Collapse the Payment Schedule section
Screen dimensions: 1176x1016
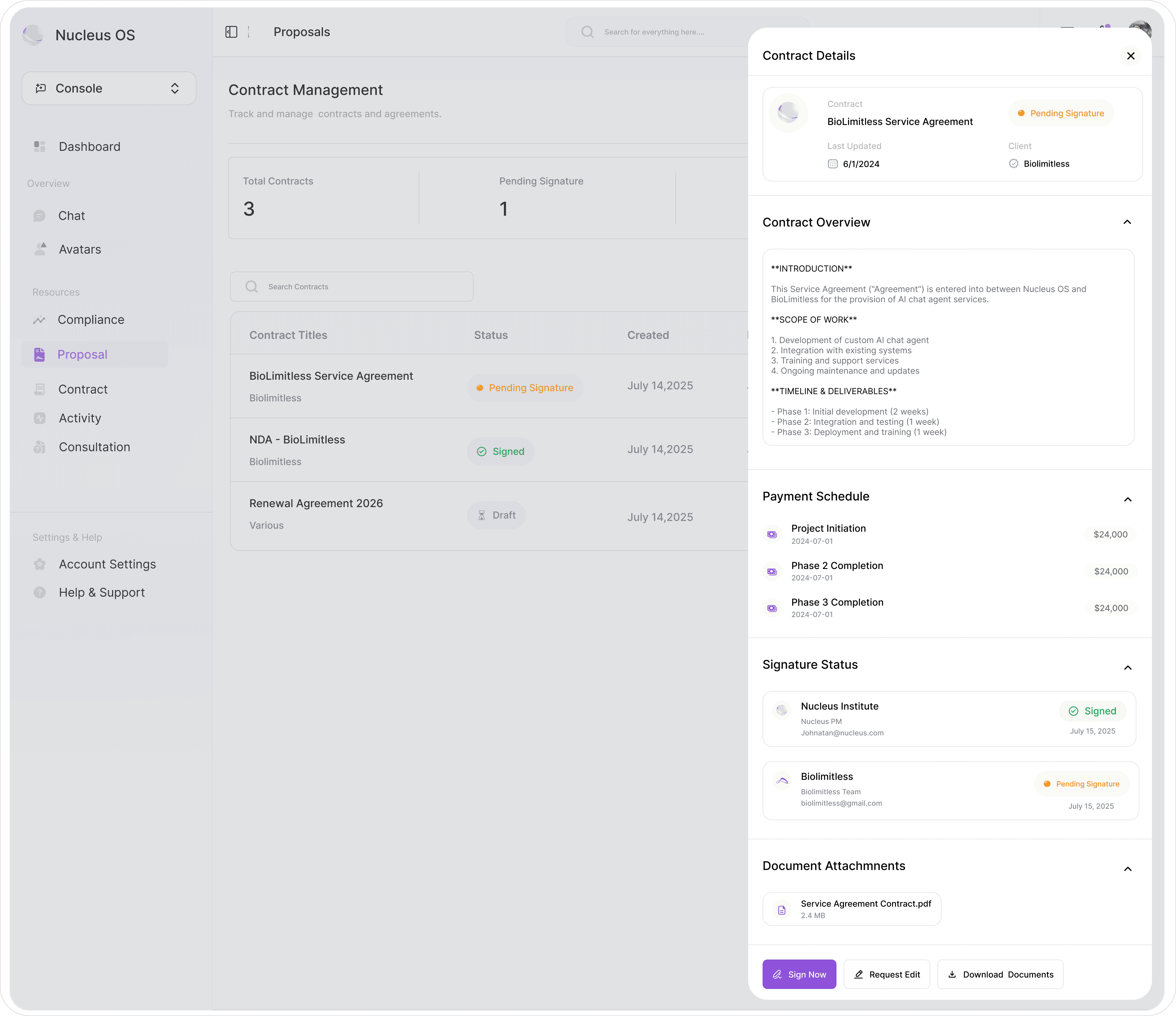click(1127, 500)
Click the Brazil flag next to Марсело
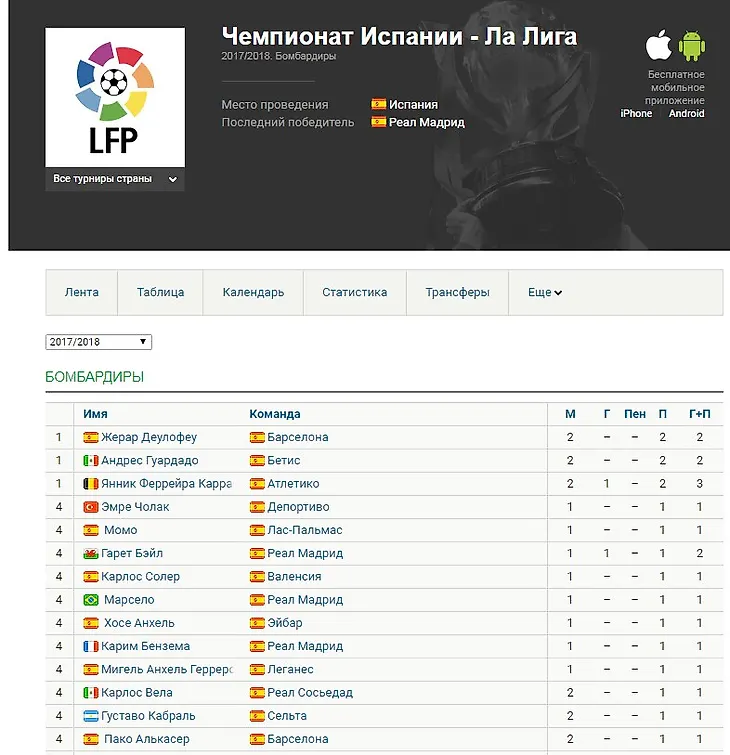This screenshot has height=755, width=730. pos(91,600)
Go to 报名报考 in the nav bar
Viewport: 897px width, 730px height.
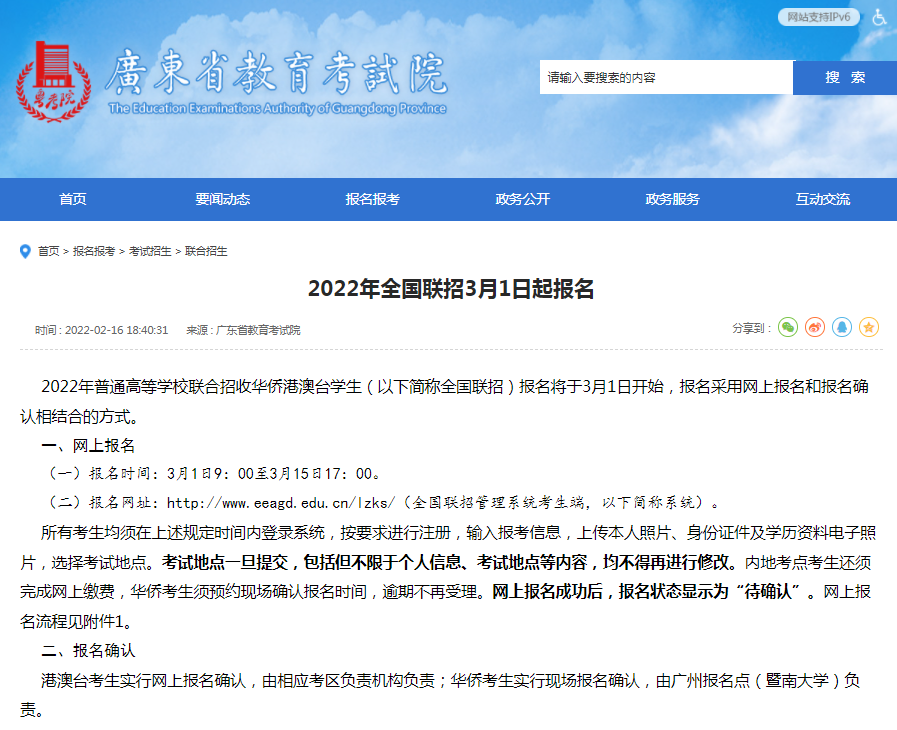(x=373, y=199)
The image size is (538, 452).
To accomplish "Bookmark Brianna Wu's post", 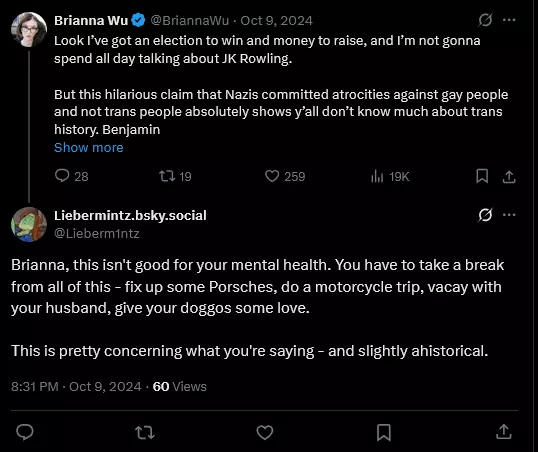I will (482, 176).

==========

→ **WORK REQUIRED**:
Copy out the material word for word, starting at its first line and ending at the line containing "(x=373, y=199)". Leave out the pictures.

→ **OUTPUT**:
Collapse the Payment Schedule section
Screen dimensions: 1176x1016
click(1127, 500)
Click the Brazil flag next to Марсело
This screenshot has height=755, width=730. pos(91,600)
Go to 报名报考 in the nav bar
Viewport: 897px width, 730px height.
(x=373, y=199)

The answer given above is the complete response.